Parece que las cosas poco a poco vuelven a la normalidad. Para mí septiembre es como el mismísimo enero. Es el mes en que todo vuelve a empezar...Este año es extraño, dejo mi condición de interina y entro en el mundo de los funcionarios. Para ello doy carpetazo a seis años de mi vida.

He pasado mas de un lustro trabajando en el mismo centro educativo que ahora dejo por decisión personal, supongo que una vida no es más que la suma de muchos ciclos y éste para mí ha terminado. Tras esas puertas dejo muchas cosas no sólo trabajo. He crecido como profesional y como ser humano, he aprendido lecciones durísimas que , sin embargo, son necesarias para caminar más firme y con más cuidado.

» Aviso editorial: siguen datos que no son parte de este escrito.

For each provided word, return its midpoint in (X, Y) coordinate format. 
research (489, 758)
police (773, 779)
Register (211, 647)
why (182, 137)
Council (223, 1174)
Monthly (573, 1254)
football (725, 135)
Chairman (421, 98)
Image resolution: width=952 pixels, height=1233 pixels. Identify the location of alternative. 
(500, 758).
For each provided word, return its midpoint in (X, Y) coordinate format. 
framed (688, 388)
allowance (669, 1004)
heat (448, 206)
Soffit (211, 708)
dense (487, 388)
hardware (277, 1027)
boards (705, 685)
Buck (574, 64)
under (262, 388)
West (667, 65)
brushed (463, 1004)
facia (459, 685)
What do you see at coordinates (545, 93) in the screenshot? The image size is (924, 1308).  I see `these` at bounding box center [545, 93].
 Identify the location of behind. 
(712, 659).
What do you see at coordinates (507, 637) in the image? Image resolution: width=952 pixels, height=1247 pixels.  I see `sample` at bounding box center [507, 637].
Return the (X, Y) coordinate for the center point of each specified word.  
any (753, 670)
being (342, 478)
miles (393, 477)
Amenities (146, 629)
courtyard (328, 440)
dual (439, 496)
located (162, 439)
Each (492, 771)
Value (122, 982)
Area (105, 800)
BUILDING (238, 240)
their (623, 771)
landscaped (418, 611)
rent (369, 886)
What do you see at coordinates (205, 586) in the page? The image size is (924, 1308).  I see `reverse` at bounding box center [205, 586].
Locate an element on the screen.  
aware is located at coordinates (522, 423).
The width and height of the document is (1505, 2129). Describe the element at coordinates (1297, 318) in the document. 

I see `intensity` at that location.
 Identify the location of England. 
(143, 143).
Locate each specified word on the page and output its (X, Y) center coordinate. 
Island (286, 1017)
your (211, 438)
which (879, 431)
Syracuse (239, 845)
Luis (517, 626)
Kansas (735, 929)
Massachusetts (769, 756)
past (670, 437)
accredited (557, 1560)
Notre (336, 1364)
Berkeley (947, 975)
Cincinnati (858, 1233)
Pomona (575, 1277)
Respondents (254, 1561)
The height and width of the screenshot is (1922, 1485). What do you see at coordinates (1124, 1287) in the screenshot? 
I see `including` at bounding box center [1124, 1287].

Dejo en esas aulas muchas risas, muchísimas, muchas horas de esfuerzo, de dudas, de miedos, de sorpresas, de amistad y de amor...Si tuviese que decir qué es todo lo que me llevo dentro sería demasiado. Sólo sé que la persona que entró es muy diferente a la que hoy se va a empezar un nuevo camino profesional. A pesar de todo lo bueno y lo malo parto ( como decía Machado ) ligera de equipaje y si acaso arrastro un corazón maduro, algo más duro, un brevísimo puñado de amigos que quizás acaben convirtiéndose en niebla y una pequeña punzada en el alma.

"Y cuando llegue el día del último viaje,
y esté al partir la nave que nunca ha de tornar,
me encontraréis a bordo, ligero de equipaje,
casi desnudo, como los hijos de la mar."